Army's old guard to join anti-govt push

A group of retired senior military and police officers will tomorrow join the mass anti-government rally which aims to oust Caretaker Prime Minister Yingluck Shinawatra.

Supporters hand roses to, from right, former police chief Pratin Santiprapob, former air force chief Kan Pimanthip and former chief of the National Security Council Prasong Soonsiri, at the Royal Turf Club in Nang Loeng area yesterday. The retired officers asked all field commanders to stand by the public and negotiate with the caretaker government to end the ongoing political conflict. APICHIT JINAKUL

The group, led by former air force chief Kan Pimanthip, also urged current military leaders to support the public and hold talks with the caretaker government to end the ongoing political conflict.

"[The military]can't be neutral in this crisis. It must take the side of what's right," ACM Kan said at the Royal Turf Club yesterday.

"People's demonstrations are rational and peaceful," he added.

Other key members of the group include former police chief Pratin Santiprapob, former National Security Council chief Prasong Soonsiri, and former National Anti-Corruption commissioner Kamol Prajuabmor.

ACM Kan said the group's stance was also supported by former army chief Wimol Wongwanit and former navy commander Wichet Karunyawanich.

About 300 retired military and police officers were expected to take part in the rally tomorrow, ACM Kan said.

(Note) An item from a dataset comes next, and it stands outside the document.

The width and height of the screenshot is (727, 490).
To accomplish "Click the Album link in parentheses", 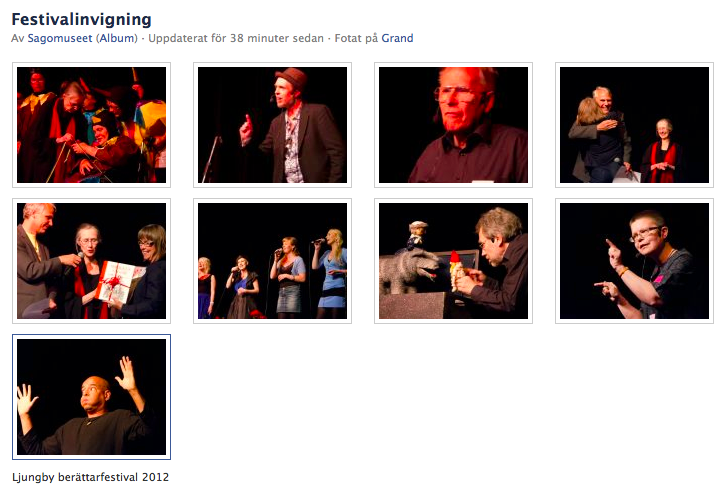I will pos(116,38).
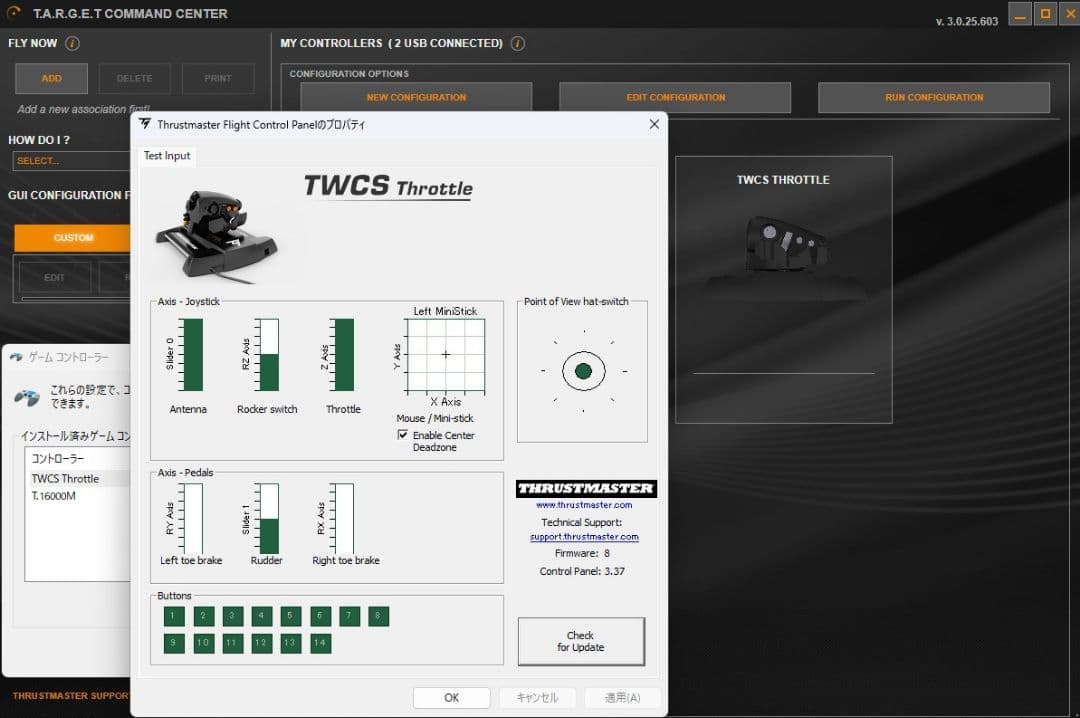Image resolution: width=1080 pixels, height=718 pixels.
Task: Click the Thrustmaster logo in the properties dialog
Action: 586,489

They will meet at Nang Loeng about 11am before joining the People's Democratic Reform Committee (PDRC) protest, which will kick off about 1pm at five major stages.

"The Feb 2 election will not solve the problems," ACM Kan said, reading from a group statement. "The people want the government to conduct national reform before a general election is held.

"Once the violence happens, it will be very difficult to solve the problems," he added.

The group cautioned that although the PDRC-led demonstration had so far been peaceful, it could be marred by violence if the military did not support the people.

"We are not calling for a military coup," said Pol Gen Pratin. "But if people from the pro- and anti-government sides clash, the military cannot stand still."